#### PROMPT:
Reproduce the following data word for word, keeping every line and its spacing unchanged.

======

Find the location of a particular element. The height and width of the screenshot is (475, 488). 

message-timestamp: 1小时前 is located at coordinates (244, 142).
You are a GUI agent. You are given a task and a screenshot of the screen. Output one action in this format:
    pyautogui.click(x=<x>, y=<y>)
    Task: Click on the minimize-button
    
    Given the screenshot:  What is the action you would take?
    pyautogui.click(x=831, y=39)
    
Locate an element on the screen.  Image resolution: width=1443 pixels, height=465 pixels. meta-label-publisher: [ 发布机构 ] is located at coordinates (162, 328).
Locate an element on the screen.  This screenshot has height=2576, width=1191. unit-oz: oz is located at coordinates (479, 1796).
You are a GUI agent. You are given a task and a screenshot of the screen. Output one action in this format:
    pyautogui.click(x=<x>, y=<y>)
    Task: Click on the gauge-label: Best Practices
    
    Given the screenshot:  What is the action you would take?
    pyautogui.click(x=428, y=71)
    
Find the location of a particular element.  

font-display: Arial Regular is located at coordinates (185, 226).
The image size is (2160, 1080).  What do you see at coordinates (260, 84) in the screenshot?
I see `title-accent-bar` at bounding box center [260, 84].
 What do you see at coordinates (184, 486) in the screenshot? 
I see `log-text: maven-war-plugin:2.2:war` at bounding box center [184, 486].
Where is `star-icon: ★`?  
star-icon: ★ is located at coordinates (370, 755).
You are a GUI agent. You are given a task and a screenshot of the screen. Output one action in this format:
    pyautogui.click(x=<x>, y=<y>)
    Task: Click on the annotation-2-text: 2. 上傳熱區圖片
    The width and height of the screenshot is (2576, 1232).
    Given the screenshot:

======

#### SOLUTION:
Find the location of a particular element. The height and width of the screenshot is (475, 488). 

message-timestamp: 1小时前 is located at coordinates (244, 142).
You are a GUI agent. You are given a task and a screenshot of the screen. Output one action in this format:
    pyautogui.click(x=<x>, y=<y>)
    Task: Click on the minimize-button
    
    Given the screenshot:  What is the action you would take?
    pyautogui.click(x=831, y=39)
    
Locate an element on the screen.  Image resolution: width=1443 pixels, height=465 pixels. meta-label-publisher: [ 发布机构 ] is located at coordinates (162, 328).
Locate an element on the screen.  This screenshot has height=2576, width=1191. unit-oz: oz is located at coordinates (479, 1796).
You are a GUI agent. You are given a task and a screenshot of the screen. Output one action in this format:
    pyautogui.click(x=<x>, y=<y>)
    Task: Click on the gauge-label: Best Practices
    
    Given the screenshot:  What is the action you would take?
    pyautogui.click(x=428, y=71)
    
Find the location of a particular element.  

font-display: Arial Regular is located at coordinates (185, 226).
The image size is (2160, 1080).  What do you see at coordinates (260, 84) in the screenshot?
I see `title-accent-bar` at bounding box center [260, 84].
 What do you see at coordinates (184, 486) in the screenshot? 
I see `log-text: maven-war-plugin:2.2:war` at bounding box center [184, 486].
Where is `star-icon: ★`?  
star-icon: ★ is located at coordinates (370, 755).
You are a GUI agent. You are given a task and a screenshot of the screen. Output one action in this format:
    pyautogui.click(x=<x>, y=<y>)
    Task: Click on the annotation-2-text: 2. 上傳熱區圖片
    The width and height of the screenshot is (2576, 1232).
    Given the screenshot:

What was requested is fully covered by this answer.